TASK OBJECTIVE
Among the records below, find the line with "Task: Click the Upcoming" and the line with "This screenshot has height=495, width=1568.". Set down both and every line between, exactly and with no pictures, but nothing else.

[Collected data entries]
- - -
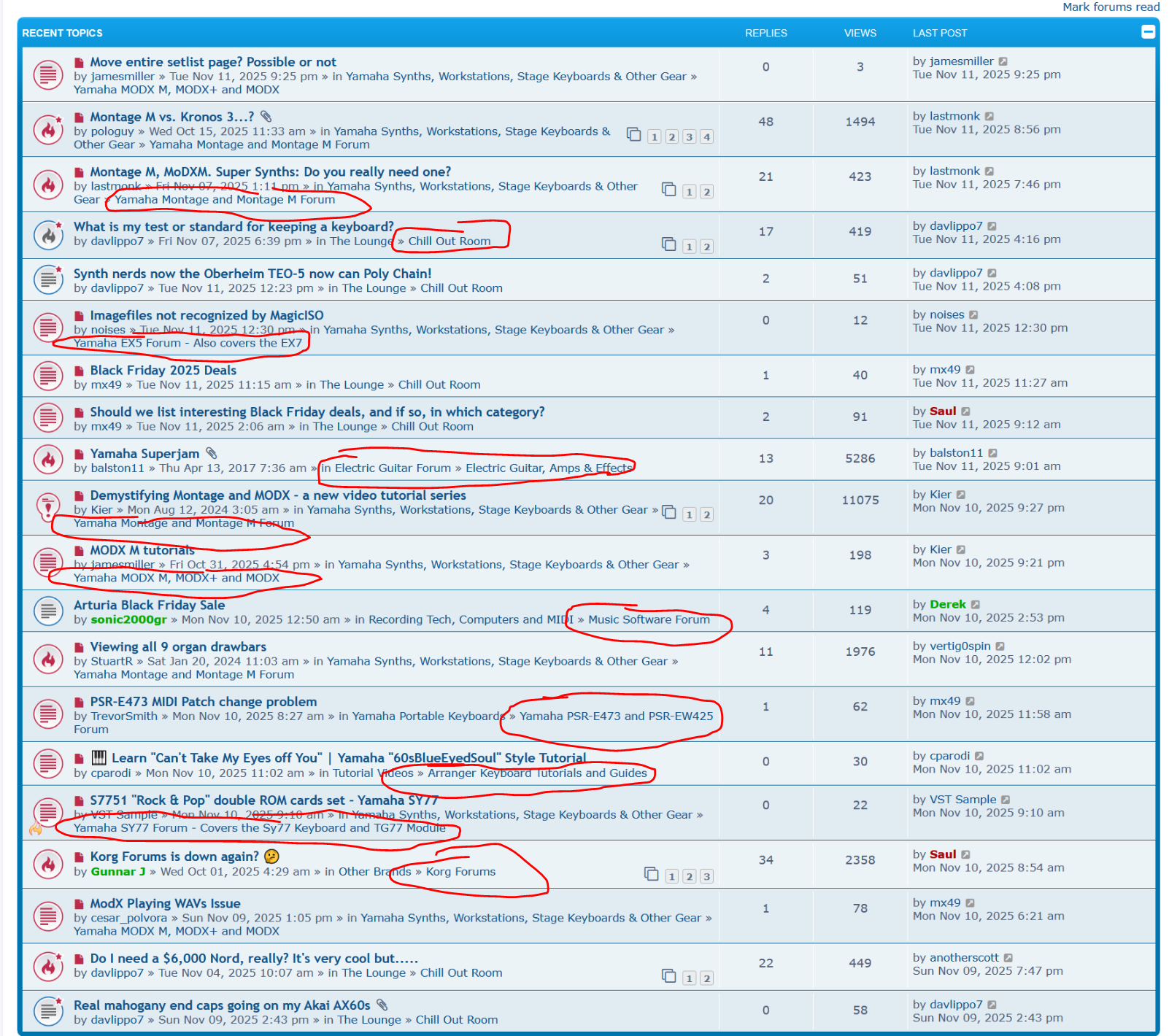Viewport: 1169px width, 1036px height.
Task: Click the hot topic icon for Yamaha Superjam
Action: pos(48,460)
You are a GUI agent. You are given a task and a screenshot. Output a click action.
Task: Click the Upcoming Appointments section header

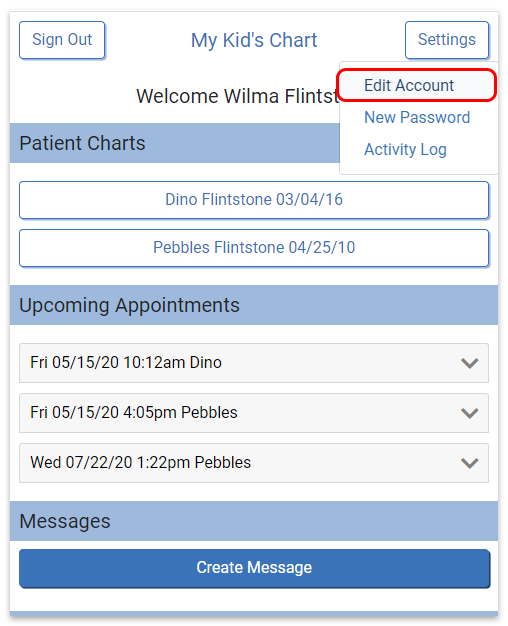254,305
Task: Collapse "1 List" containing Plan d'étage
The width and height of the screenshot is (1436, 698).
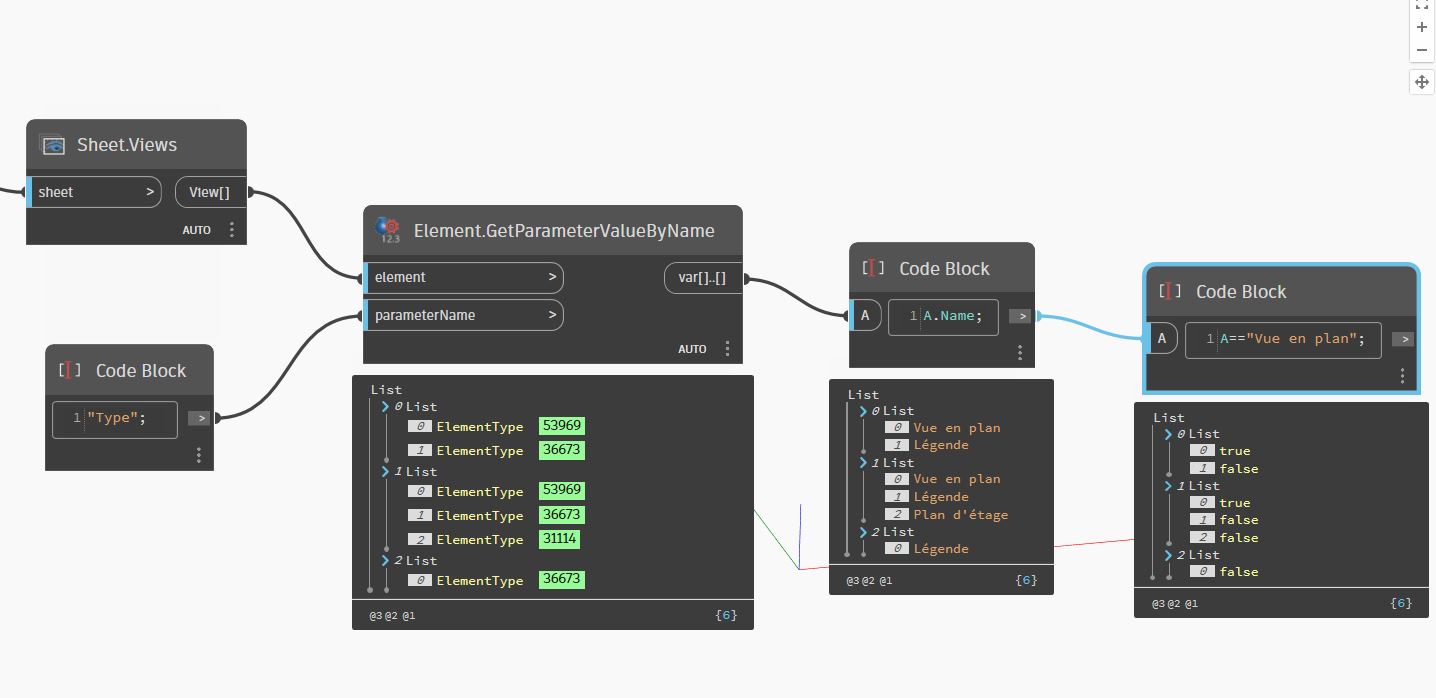Action: click(x=864, y=463)
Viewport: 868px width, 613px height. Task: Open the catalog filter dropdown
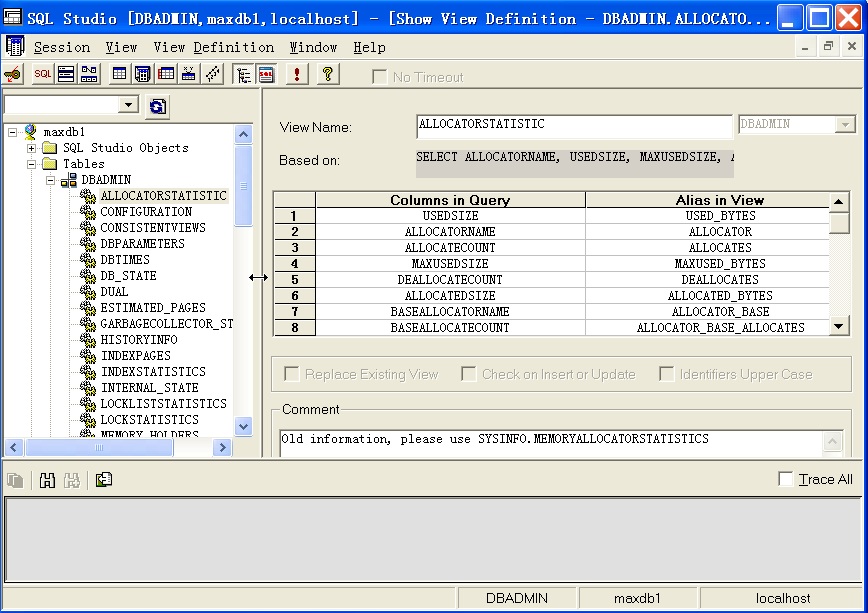pos(129,105)
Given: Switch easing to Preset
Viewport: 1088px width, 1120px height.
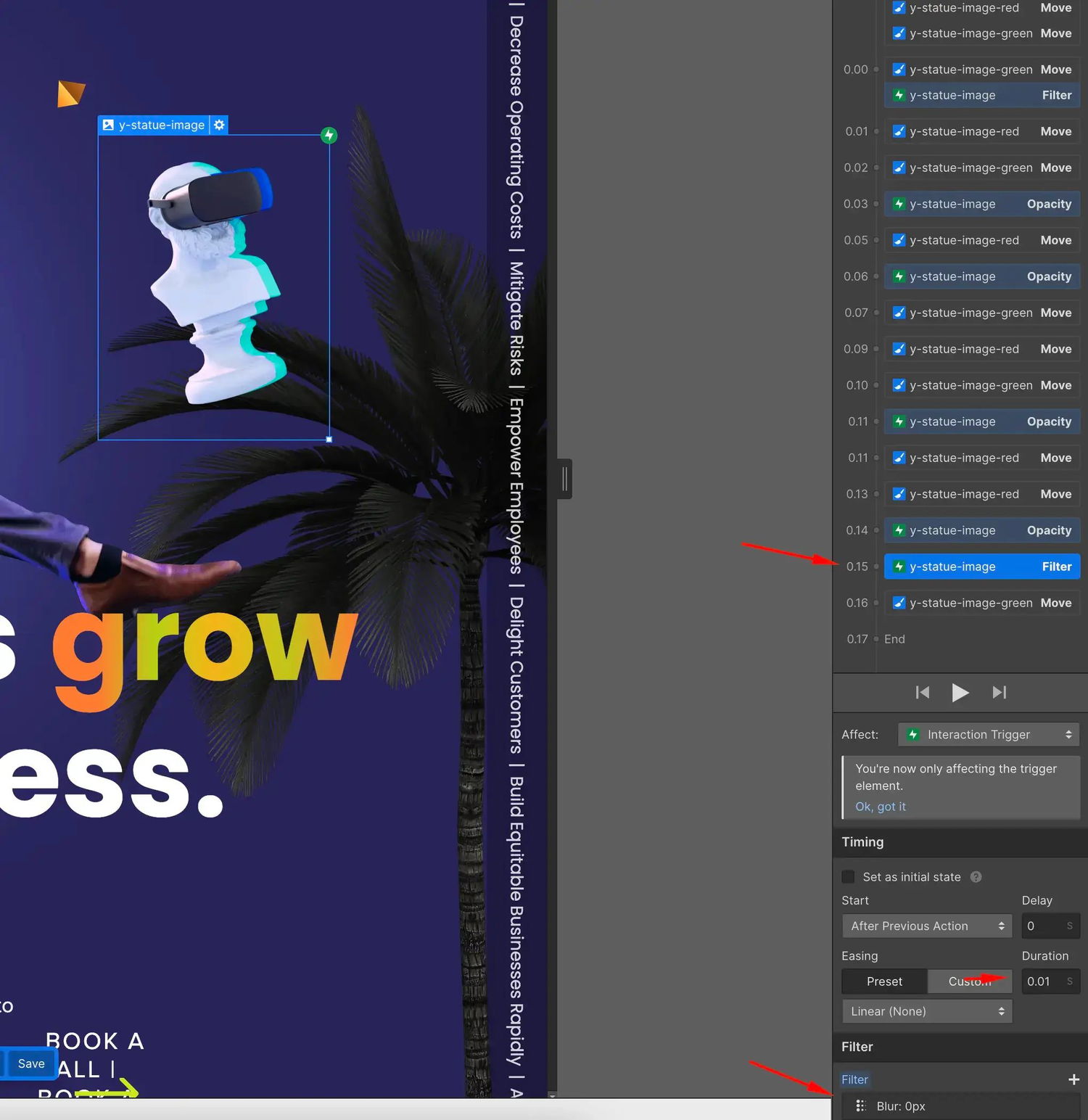Looking at the screenshot, I should [884, 981].
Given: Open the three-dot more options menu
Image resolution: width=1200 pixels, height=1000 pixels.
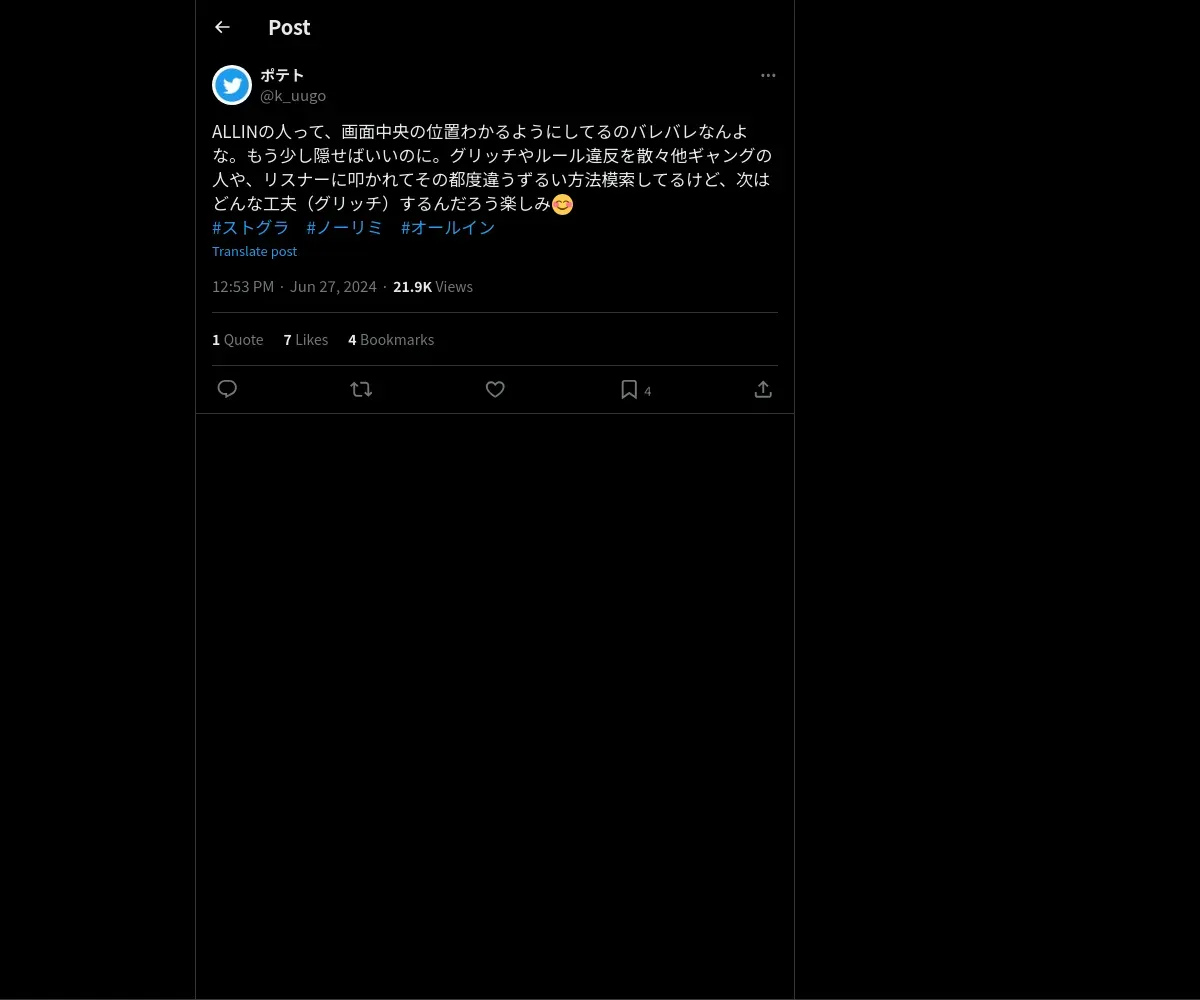Looking at the screenshot, I should [x=768, y=75].
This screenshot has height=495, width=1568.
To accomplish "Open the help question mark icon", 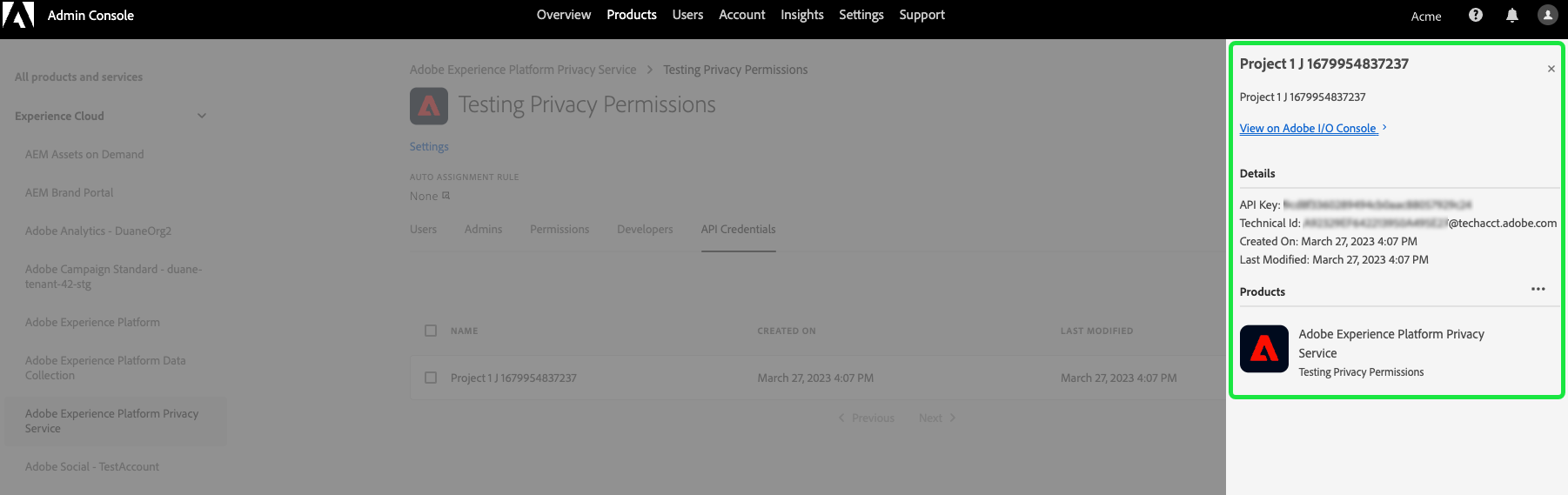I will click(x=1476, y=15).
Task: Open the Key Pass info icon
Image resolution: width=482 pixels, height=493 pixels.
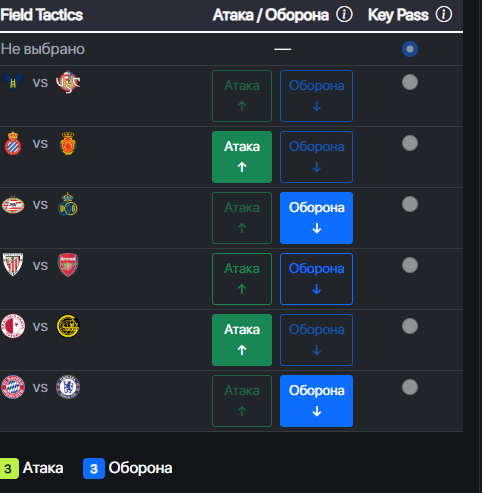Action: tap(444, 15)
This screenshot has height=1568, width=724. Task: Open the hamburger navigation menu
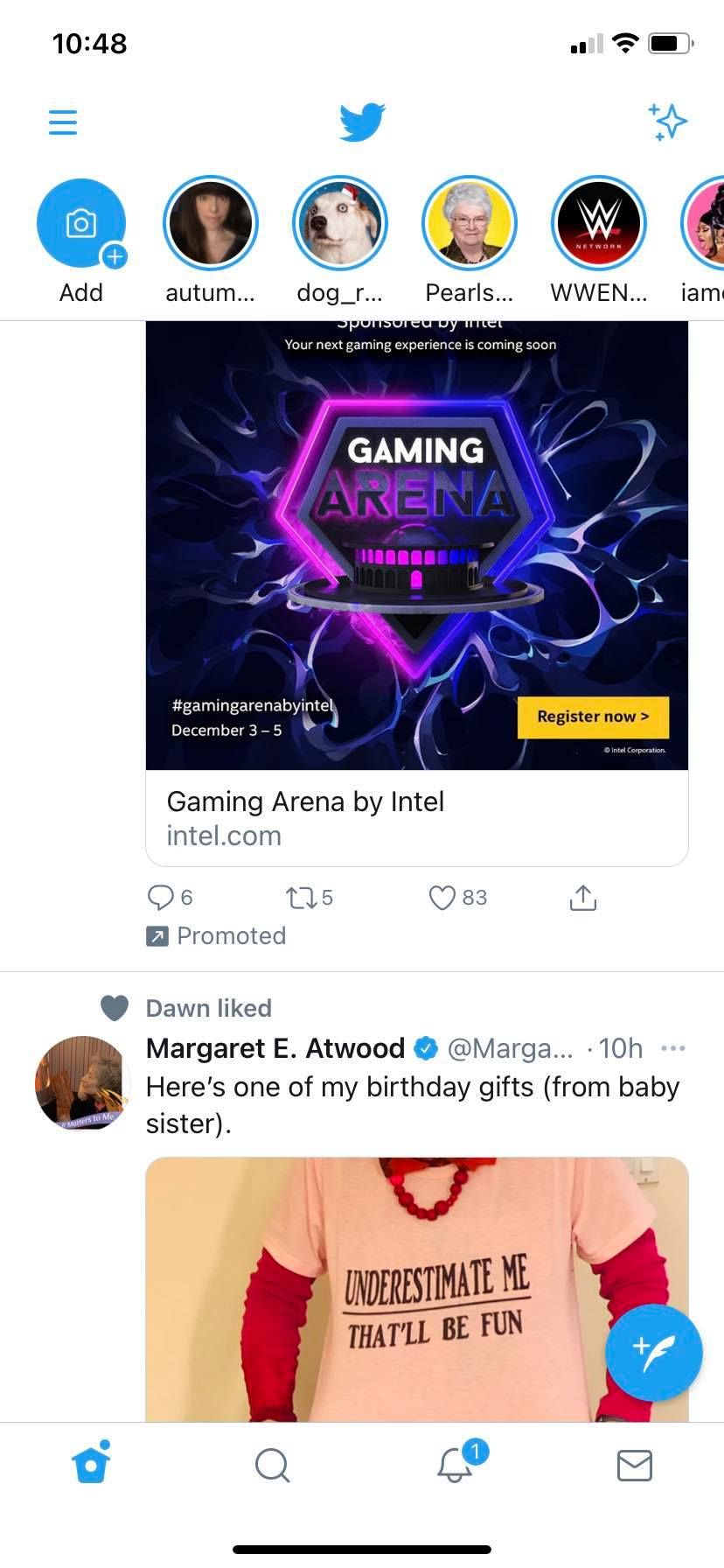click(x=63, y=122)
- - -
SOLUTION TO THIS PROBLEM
Task: Click the Upcoming Appointments section header

254,305
Task: Collapse "1 List" containing Plan d'étage
The width and height of the screenshot is (1436, 698).
Action: click(x=864, y=463)
Viewport: 868px width, 613px height. Task: Open the catalog filter dropdown
pos(129,105)
Given: Switch easing to Preset
Viewport: 1088px width, 1120px height.
Looking at the screenshot, I should [884, 981].
Given: Open the three-dot more options menu
Image resolution: width=1200 pixels, height=1000 pixels.
Looking at the screenshot, I should [x=768, y=75].
This screenshot has height=495, width=1568.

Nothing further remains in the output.